Dunn’s River Brands Invests in Temple Turmeric
Texas-based beverage portfolio management company Dunn’s River Brands acquired a majority interest in elixir and wellness shot maker Temple Turmeric, closing a deal on April 3 for an undisclosed sum.
The deal is the second acquisition by Dunn’s River Brands, a portfolio company formed in partnership with private equity firm Fireman Capital Partners, following its purchase of the Tradewinds Tea and Sweet Leaf Tea brands from Nestlé Waters North America last December.
“We were looking for new approaches to product development and Dunn’s River Brands can really bring the strategic resources on the human and capital resource side to really execute on those plans,” Sullivan told BevNET in April. “Their shared resource model really gives Temple that competitive advantage because we’ve got collective scales of multiple brands.”
Under the terms of the deal, Temple Turmeric founder Daniel Sullivan has stepped down as CEO but will remain with the company as Chief Innovation Officer.
Hangover Recovery Shot Raises $8M
Los Angeles-based startup 82 Labs, makers of the hangover detox shot Morning Recovery, closed an $8 million round of fundraising at a $33 million valuation in April.
The majority of the investment came from three venture capital firms with strong backgrounds in technology: R7 Partners, Slow Ventures, and California-based Altos Ventures, with the latter leading the round. 82 Labs founder Sisun Lee said the three firms contributed a total of $6.25 million.

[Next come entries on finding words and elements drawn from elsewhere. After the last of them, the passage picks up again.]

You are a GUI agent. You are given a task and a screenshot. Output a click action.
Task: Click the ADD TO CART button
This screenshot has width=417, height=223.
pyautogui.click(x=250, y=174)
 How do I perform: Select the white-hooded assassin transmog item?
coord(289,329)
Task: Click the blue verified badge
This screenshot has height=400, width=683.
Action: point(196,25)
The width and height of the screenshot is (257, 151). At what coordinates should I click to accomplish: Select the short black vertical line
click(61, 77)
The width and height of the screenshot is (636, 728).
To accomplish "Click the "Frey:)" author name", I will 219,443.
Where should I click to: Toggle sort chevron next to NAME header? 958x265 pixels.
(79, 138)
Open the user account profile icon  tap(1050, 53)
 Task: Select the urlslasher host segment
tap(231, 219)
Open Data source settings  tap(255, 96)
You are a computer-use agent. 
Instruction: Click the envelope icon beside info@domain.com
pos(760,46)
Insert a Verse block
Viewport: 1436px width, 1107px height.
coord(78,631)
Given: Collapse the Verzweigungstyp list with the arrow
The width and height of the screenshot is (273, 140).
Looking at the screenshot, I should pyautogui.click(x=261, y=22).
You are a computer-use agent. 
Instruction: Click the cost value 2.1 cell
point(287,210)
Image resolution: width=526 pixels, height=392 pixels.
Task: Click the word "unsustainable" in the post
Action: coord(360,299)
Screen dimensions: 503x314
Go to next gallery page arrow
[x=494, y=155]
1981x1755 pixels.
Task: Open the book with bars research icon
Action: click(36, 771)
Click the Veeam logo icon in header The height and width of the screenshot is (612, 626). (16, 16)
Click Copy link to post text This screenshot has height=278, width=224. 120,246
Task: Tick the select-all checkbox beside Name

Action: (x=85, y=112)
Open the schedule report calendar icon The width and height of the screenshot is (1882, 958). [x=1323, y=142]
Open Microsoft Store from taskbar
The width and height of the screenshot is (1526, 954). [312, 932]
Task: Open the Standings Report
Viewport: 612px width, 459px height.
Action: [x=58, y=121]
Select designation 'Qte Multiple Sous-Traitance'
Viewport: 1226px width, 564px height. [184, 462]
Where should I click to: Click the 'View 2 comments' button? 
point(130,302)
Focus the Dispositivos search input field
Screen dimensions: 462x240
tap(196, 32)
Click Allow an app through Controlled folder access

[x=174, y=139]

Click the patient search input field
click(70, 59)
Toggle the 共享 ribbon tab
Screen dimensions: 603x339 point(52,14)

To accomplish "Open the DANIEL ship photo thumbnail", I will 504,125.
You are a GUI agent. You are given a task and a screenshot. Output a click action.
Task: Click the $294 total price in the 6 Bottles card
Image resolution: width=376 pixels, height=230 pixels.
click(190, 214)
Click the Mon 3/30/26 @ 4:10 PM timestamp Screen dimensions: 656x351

Lee said the investment would be used to support research initiatives, help grow the company’s retail presence and boost marketing efforts ahead of this summer’s launch of the new version of Morning Recovery, which will feature new packaging and a new formulation that improves the efficacy of its unique natural ingredient.
The company has brought in $6.8 million in revenue and has generated over 40 percent in repeat purchase revenue since January. The product is sold primarily through ecommerce channels, and is in about 200 retailers nationwide.
“We are trying a lot of different things to increase the playbook of how we scale this thing across different cities, and what we learn that works we will replicate [in other locations],” Lee said. “A lot of the growth for this is going to be dependent on word of mouth, which has to be condensed in a small geography, so we start with big cities.”
Kombucha Dog Targets Four Brands in Lawsuits
Having filed multiple lawsuits over the past year against brands such as Health-Ade, Humm, and GT’s Living Foods, Tortilla Factory – the parent company of Kombucha Dog, which contains about 1.4 percent alcohol per 8 oz. serving – filed complaints against four kombucha brands in April, alleging that third party testing showed higher sugar and alcohol levels than labeled.
Trader Joe’s, The Bu, Better Booch and Rowdy Mermaid were named in separate complaints, filed in California by Kombucha Dog on April 9. According to the lawsuits, third party testing conducted within the last six months found that kombucha sold by each brand respectively had alcohol by volume (ABV) levels of 1.1-2.2 percent, 0.6-1.9 percent, 1.9-2.7 percent, and 1.00-1.2 percent. The legal limit required by U.S. law for a product to be considered non-alcoholic is 0.5 percent ABV.
Test results also allegedly showed higher sugar content than each brand stated on its labels.
“One of the reasons we’re doing this, and by we I mean [company founder] Michael Faye and Kombucha Dog, is to affect change in the industry,” said LevatoLaw attorney Stephen Weisskopf, who is representing Faye in all cases. “It needs change. It needs the bright light of sunshine to expose what’s going on.”
In addition to creating an unfair advantage in the marketplace, Weisskopf also stressed the public safety risk inaccurately-labeled levels of alcohol in kombucha can pose, particularly to children, pregnant women, and recovering alcoholics.
Vita Coco Launches PET Bottle in 7-Eleven
Vita Coco began offering three coconut water SKUs – original, pineapple, and twist of lime – in a 16.9 oz./500 ml PET bottle exclusively at 7-Eleven stores nationally in April.
The bottles, which have a suggested retail price of $2.99, are an opportunity for Vita Coco to focus on developing its presence in C-stores, according to executive VP of global brand strategy and development Jane Prior. The convenience channel currently comprise about 23 percent of its total business.
The initiative will put Vita Coco into 90 percent of 7-Eleven stores nationally; the brand is currently available in approximately 60 percent of the retailer’s locations.
In addition to launching a PET package, Vita Coco is also preparing for the debut of a new line of sparkling coconut water next month exclusively at Kroger stores nationwide. The line will be available in 12 oz. aluminum cans in four flavors – grapefruit, lemon ginger, raspberry lime, and pineapple passionfruit. Each single-serving can will contain approximately 280 mg of potassium and no added sugar.
“It’s the sparkling experience that you love but also the benefits of coconut water,” she said. “Using coconut water, it has a naturally sweet, more robust flavor profile than sparkling waters.”